The deal with Ability Pharma is valued at $20 million, with an undisclosed up-front payment, described as modest by Blobel, and potential regulatory and sales milestones along with royalties. Sciclone gains exclusive rights for Greater China (as well as Taiwan and Vietnam) to develop ABTL-08, a first-in-class PI3K/Akt/mTOR signaling pathway inhibitor for the treatment of solid tumors. ABTL-0812 up-regulates TRIB3, leading to inhibition of Akt phosphorylation, which results in decreased activity of mTORC1.

Ability Pharma has completed a phase I/Ib trial of orally administered ABTL-0812 in 29 advanced cancer patients with solid tumors and presented the study results in December 2015, showing the inhibition of the PI3K/Akt/mTOR pathway based on biomarkers, correlating with ABTL-0812 plasma levels. The first in-human signal study was designed to explore ABTL-0812 safety and efficacy profile.

A full phase II program is now being designed in several advanced tumor indications, including endometrial and lung cancer by Ability Pharma. ABTL0812 was granted orphan drug status for pediatric cancer neuroblastoma by the FDA and EMA.

The deal with Phosplatin Therapeutics hands over exclusive commercialization and development rights to oncology candidate PTE-112 for Greater China and Vietnam (and option rights in South Korea and Vietnam). Financial terms were undisclosed.

PTE-112 is a platinum agent that has the potential to be first-in-class. Blobel said it was rationally designed to solve toxicity issues and drug resistance historically associated with that therapeutic class.

"Preclinically, PTE-112 has been shown to be highly active in mice," said Blobel. "Furthermore, it demonstrates less toxicity and overall grade of tolerability than prior platinum agents. Its unique mechanistic profile demonstrates activity on multiple anticancer signaling pathways as well as evidence of introduction of the key cellular factors that lead to a immunogenic cell death or ICD, a very rare property among chemotherapies."
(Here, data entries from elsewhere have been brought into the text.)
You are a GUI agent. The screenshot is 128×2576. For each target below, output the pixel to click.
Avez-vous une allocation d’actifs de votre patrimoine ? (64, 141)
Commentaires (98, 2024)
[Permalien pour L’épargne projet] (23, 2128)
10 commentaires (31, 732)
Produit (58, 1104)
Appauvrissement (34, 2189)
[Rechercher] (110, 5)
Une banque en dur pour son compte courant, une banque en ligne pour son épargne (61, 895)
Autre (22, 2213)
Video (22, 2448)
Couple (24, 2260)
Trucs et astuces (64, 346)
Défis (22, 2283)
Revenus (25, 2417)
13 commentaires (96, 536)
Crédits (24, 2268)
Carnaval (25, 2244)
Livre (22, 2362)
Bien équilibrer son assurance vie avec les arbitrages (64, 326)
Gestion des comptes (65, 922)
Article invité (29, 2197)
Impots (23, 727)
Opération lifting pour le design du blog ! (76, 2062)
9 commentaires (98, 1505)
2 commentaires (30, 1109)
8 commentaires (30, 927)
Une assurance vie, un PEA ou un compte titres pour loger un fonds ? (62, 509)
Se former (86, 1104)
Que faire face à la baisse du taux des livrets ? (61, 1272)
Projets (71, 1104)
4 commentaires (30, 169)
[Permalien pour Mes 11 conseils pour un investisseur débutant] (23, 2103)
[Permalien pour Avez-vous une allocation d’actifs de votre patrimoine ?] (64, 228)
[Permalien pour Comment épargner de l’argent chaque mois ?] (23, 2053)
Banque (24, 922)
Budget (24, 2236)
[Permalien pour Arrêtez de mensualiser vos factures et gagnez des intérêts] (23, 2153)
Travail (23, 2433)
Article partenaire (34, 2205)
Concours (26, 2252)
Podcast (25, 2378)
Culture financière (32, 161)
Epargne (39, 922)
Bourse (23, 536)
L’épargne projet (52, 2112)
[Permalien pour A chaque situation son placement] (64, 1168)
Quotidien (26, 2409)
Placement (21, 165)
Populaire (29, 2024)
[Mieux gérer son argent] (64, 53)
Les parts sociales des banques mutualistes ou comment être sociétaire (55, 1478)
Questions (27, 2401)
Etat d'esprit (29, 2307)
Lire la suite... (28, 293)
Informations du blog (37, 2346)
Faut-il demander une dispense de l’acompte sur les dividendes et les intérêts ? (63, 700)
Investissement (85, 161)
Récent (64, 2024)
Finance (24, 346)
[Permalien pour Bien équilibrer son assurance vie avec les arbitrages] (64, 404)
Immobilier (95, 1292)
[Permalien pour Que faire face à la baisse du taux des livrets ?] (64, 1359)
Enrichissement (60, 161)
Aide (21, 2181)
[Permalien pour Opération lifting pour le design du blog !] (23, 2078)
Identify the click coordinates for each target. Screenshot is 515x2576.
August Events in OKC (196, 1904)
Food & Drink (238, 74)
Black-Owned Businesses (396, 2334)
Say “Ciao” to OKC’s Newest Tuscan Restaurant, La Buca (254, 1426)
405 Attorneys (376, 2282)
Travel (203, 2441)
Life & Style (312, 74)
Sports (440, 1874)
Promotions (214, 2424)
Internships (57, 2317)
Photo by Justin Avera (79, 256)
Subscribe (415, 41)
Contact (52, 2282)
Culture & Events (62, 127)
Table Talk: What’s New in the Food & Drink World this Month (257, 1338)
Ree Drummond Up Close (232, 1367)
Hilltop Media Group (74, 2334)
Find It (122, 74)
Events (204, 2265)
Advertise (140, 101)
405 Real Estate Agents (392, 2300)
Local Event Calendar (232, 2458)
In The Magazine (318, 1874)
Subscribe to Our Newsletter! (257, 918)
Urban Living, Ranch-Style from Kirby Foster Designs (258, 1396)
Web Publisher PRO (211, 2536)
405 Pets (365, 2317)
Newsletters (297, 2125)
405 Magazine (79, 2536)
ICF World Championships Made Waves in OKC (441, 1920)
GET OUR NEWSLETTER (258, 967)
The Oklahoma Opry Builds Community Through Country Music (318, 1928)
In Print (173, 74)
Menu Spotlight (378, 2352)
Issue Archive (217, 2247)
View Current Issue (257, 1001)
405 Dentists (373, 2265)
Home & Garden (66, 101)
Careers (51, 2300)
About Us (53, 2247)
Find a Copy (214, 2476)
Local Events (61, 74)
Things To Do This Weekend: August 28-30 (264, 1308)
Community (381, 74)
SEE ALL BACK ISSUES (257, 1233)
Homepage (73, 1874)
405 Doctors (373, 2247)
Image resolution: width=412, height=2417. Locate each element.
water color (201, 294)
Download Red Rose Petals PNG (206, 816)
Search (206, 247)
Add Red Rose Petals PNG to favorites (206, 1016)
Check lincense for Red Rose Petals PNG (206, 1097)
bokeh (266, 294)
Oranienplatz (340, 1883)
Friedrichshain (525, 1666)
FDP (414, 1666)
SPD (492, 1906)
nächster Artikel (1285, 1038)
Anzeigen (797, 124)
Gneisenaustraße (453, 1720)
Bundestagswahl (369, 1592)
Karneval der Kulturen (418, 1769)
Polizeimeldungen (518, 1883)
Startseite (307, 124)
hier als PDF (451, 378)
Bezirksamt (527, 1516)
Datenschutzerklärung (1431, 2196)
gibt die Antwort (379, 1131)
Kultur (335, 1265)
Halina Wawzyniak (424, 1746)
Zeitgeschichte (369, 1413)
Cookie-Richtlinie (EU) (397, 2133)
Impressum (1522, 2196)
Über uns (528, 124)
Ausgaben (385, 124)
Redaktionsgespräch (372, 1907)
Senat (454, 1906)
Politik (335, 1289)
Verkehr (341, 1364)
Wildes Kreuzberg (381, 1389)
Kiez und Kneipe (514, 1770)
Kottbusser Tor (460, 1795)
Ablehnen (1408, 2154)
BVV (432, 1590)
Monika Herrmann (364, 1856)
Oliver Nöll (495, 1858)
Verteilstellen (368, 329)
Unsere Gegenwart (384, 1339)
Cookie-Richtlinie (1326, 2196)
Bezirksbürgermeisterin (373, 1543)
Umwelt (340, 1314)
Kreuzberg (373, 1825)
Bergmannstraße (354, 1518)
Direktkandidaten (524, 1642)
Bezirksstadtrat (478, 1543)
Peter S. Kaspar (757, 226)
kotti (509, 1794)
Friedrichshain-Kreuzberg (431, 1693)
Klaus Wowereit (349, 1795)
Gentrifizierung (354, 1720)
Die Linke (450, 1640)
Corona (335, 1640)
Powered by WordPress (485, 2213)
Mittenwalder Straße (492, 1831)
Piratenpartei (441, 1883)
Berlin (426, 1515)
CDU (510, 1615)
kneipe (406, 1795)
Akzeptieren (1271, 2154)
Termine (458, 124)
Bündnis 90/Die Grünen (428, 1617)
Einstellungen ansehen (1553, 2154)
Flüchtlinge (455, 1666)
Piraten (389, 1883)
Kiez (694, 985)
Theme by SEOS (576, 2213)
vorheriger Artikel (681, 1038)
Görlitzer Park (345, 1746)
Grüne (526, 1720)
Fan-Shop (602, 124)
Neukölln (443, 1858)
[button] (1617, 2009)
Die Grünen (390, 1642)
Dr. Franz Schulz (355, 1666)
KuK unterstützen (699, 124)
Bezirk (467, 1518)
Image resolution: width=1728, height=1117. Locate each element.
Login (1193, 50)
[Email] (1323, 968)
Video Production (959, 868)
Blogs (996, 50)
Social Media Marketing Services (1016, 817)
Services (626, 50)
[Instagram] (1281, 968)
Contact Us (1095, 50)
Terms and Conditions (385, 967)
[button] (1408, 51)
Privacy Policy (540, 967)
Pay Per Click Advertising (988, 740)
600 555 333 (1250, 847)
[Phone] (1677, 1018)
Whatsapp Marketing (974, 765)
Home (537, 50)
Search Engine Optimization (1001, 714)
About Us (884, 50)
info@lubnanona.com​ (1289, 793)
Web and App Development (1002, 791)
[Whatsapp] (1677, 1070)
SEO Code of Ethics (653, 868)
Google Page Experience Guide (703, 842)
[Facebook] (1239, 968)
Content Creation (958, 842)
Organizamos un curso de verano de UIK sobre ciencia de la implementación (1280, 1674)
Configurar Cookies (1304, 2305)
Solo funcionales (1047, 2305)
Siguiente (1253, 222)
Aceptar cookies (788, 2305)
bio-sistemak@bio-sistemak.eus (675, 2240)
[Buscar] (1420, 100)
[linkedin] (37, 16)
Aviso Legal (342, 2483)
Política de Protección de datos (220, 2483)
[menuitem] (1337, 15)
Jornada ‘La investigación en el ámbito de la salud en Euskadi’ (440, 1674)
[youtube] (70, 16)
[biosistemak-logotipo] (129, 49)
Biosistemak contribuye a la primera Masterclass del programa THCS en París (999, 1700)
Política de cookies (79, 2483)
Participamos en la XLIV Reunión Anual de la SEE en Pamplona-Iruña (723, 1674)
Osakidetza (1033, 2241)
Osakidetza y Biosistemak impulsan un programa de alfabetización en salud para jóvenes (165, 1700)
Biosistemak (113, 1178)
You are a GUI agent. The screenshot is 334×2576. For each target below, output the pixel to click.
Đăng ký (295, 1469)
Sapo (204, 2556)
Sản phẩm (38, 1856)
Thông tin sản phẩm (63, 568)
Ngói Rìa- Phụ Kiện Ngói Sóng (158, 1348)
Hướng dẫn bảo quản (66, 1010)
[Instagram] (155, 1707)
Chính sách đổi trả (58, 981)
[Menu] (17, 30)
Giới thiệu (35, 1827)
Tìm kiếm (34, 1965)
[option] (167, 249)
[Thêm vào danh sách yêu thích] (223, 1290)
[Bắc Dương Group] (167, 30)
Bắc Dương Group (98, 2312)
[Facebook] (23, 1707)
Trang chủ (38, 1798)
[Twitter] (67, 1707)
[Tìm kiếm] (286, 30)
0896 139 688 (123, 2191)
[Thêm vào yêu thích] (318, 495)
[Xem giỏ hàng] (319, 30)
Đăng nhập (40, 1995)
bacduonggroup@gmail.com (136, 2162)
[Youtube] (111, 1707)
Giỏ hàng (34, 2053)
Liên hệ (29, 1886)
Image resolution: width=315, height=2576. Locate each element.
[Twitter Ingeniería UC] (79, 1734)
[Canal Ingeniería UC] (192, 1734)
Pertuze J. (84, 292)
Phosplatin said its study on human colon cancer cells demonstrated that PT-112 treatment simultaneously regulates multiple cellular targets, including apoptosis, cell survival, tumor suppressor and cell cycle proteins and pathways in a manner that is clearly differentiated from oxaliplatin.

With those two fresh candidates in its pipeline, Sciclone is preparing to file investigational new drug applications for China by the end of the year.